What to do: Pictures excluded, retype the lines from the one containing "Click the paragraph" through the last line of the data below, both included.

(Collected data)
::::::::
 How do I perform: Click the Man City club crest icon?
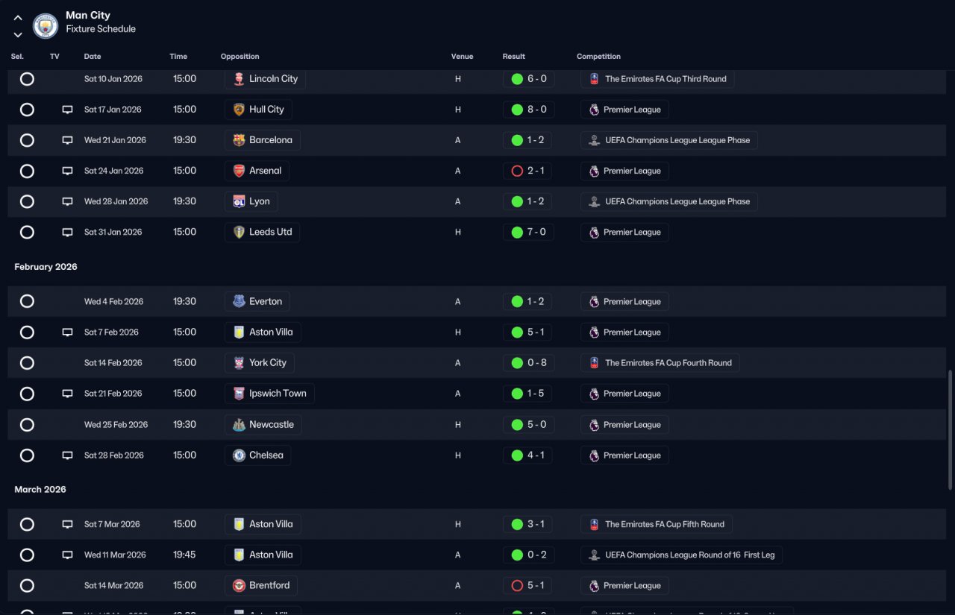[x=46, y=25]
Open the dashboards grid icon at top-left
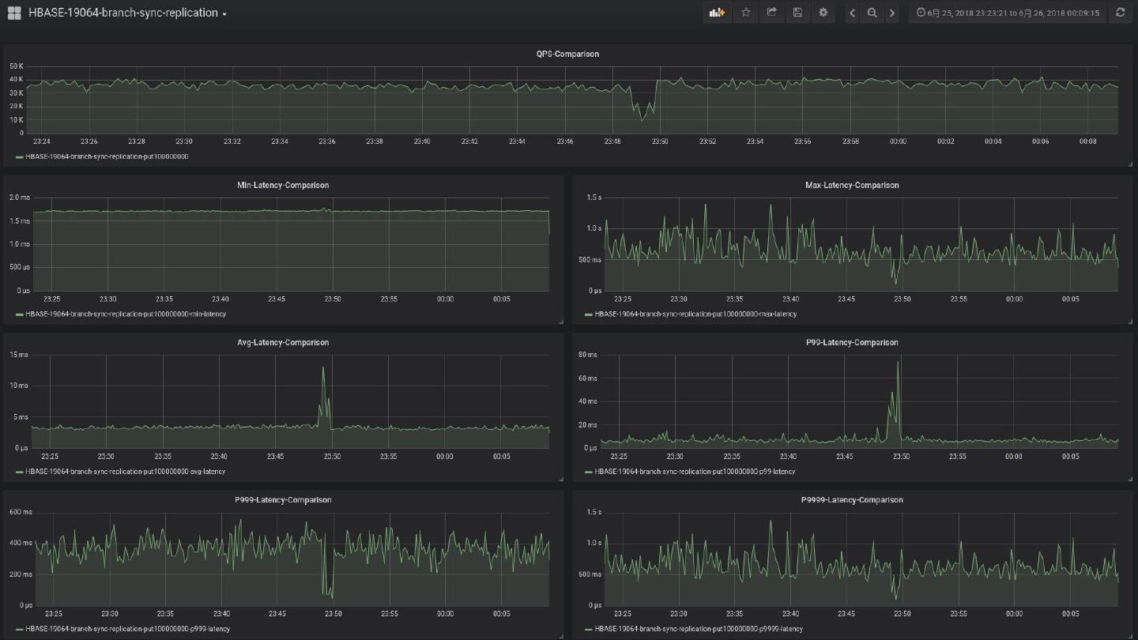The image size is (1138, 640). pos(14,13)
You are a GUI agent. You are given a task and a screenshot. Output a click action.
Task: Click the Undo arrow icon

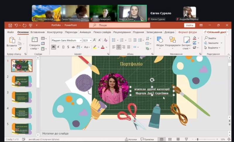pos(16,26)
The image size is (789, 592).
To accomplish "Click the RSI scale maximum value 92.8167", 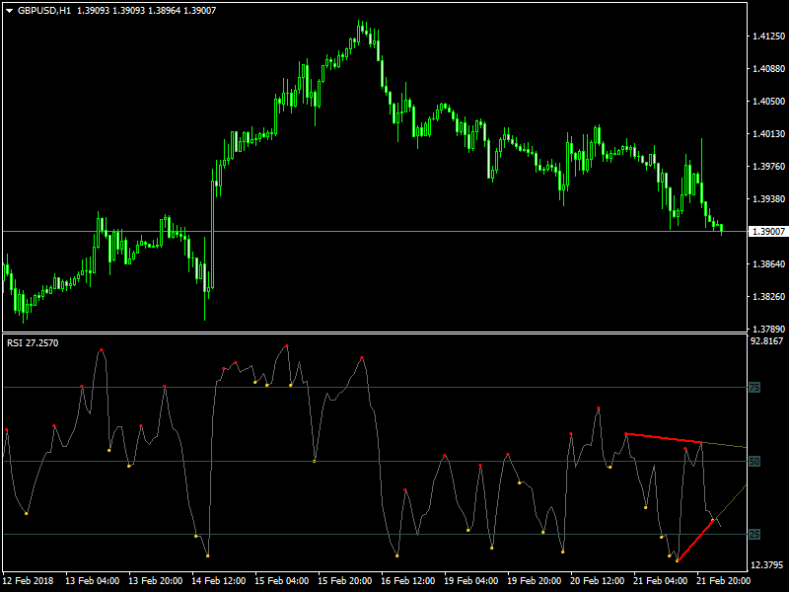I will tap(766, 341).
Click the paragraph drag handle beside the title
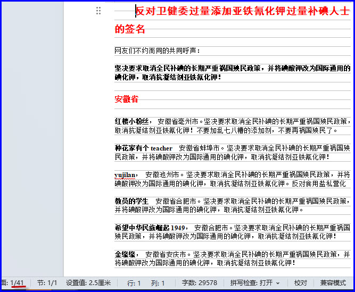 tap(98, 11)
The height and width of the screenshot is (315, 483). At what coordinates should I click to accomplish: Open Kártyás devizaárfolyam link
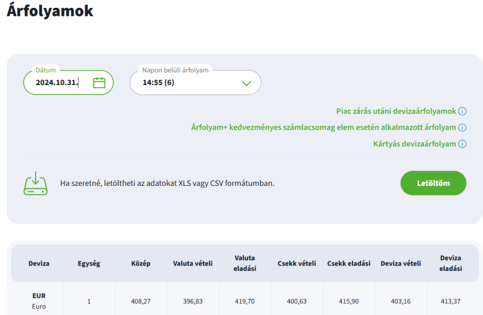tap(414, 144)
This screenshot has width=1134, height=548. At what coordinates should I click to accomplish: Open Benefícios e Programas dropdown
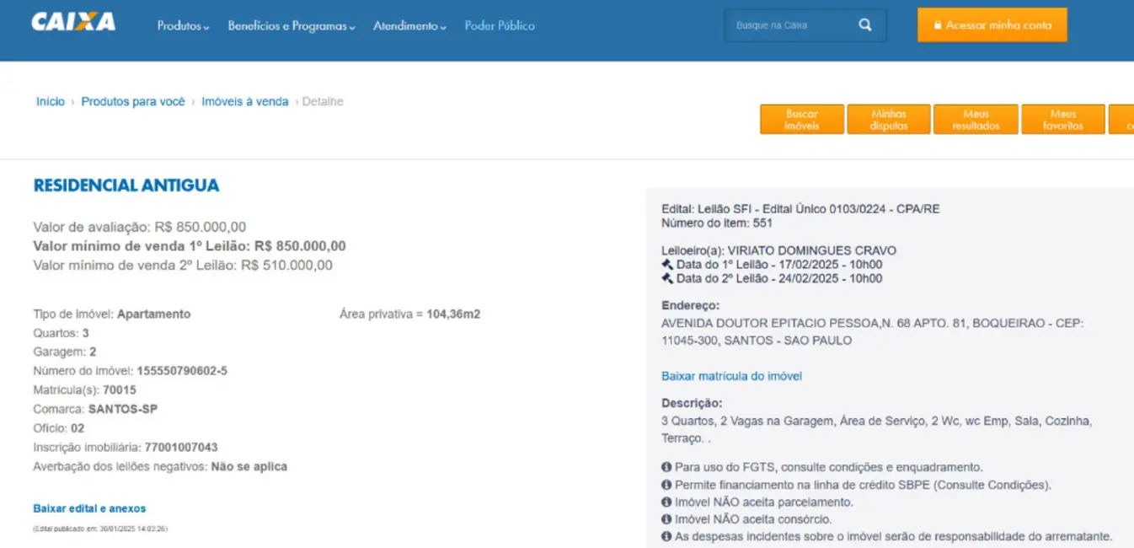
::::::::
Your response:
Click the paragraph drag handle beside the title
 tap(98, 11)
The height and width of the screenshot is (315, 483). At what coordinates should I click to accomplish: Open Kártyás devizaárfolyam link
tap(414, 144)
This screenshot has width=1134, height=548. At what coordinates should I click to accomplish: Open Benefícios e Programas dropdown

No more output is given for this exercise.